Uma vez ele chegou e encontrou luzes acessas computador ligado e achou que tinha um bandido dentro de casa, mas na verdade não era ninguém parecia mesmo algo sobrenatural. No outro dia perto da meia-noite se dirigiu ao banheiro e avistou uma pedra na abertura em cima da caixa d água. Pensou que deveria ser algo que os pedreiros haviam deixado durante o dia no trabalho que fazem nas casas ao lado. Mas quando André voltou do banheiro a pedra não estava mais no mesmo lugar.

O coração dele disparou, sua mão tremia e a dificuldade de abrir o portão da casa era grande. Pensou em chamar algum vizinho, não era a primeira vez que tinha esse “terror noturno”, mas olhou para cima da telha e não via ninguém. Discou 190 e começou a falar com a atendente e relatar o fato e quando já estava concluído o pedido de socorro viu que aquilo que parecia uma pedra começou a se mexer e na verdade era um pano cor de creme claro que no escuro parecia uma pedra, mas era apenas o medo que deixava o senhor assim aterrorizado.

Na rua muita gente não gostava de André, do seu jeito simples e da sua maneira educada de falar e sempre puxavam com ele briga sobre qualquer assunto. Bastava ele está parado num lugar e o começavam. Sua vida acabava sempre o empurrando mais para dentro de casa e só saia mesmo para trabalhar e ficava lá em pé cumprindo as horas do dia do seu trabalho sem estar em sintonia com o mundo a sua volta.

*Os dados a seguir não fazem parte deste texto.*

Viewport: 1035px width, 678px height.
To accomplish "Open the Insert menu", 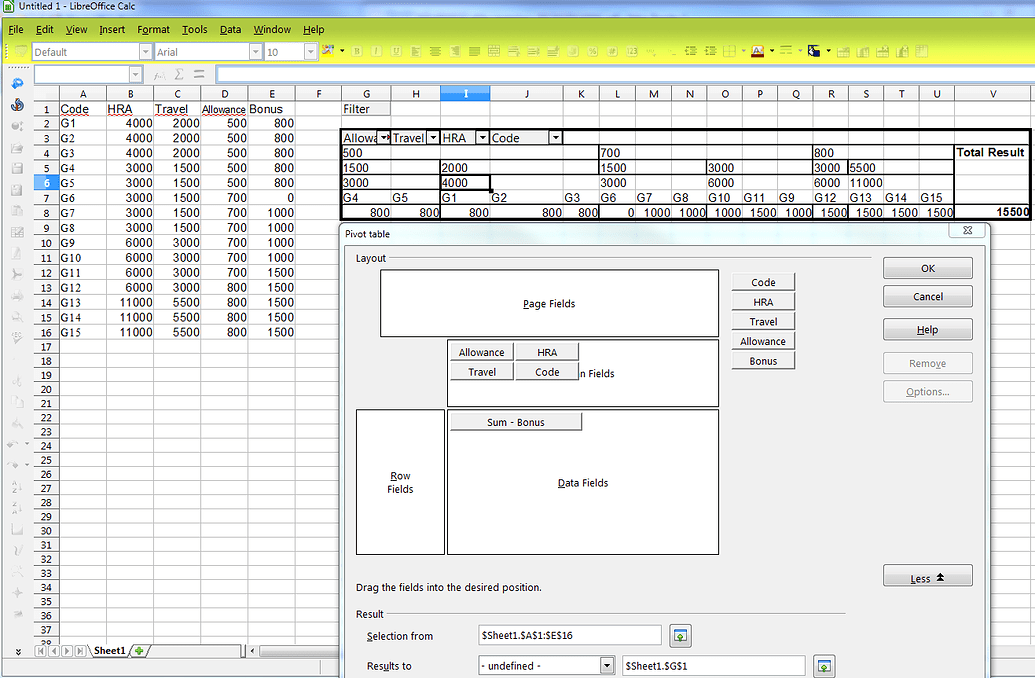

A corda no pescoço, a faca de cozinha, o viaduto, o carro que passava. André não sabia o que fazia ter esses pensamentos de suicídio e morte constantes. Nada para ele era mais interessante. As injustiças pela qual seu país passava lhe davam desgosto. A situação política era grave e André via que estavam transformando a esquerda na America Latina em novos judeus. Uma espécie de fascismo tomava conta da sociedade e parecia que os petistas eram culpados de todo o mal que acontecia.

André queria mudar de casa e gostava da ideia de dormir sempre aos fins de semana na casa da sua namorada. Lá era tudo iluminado. Até os problemas passavam longe apesar da simplicidade.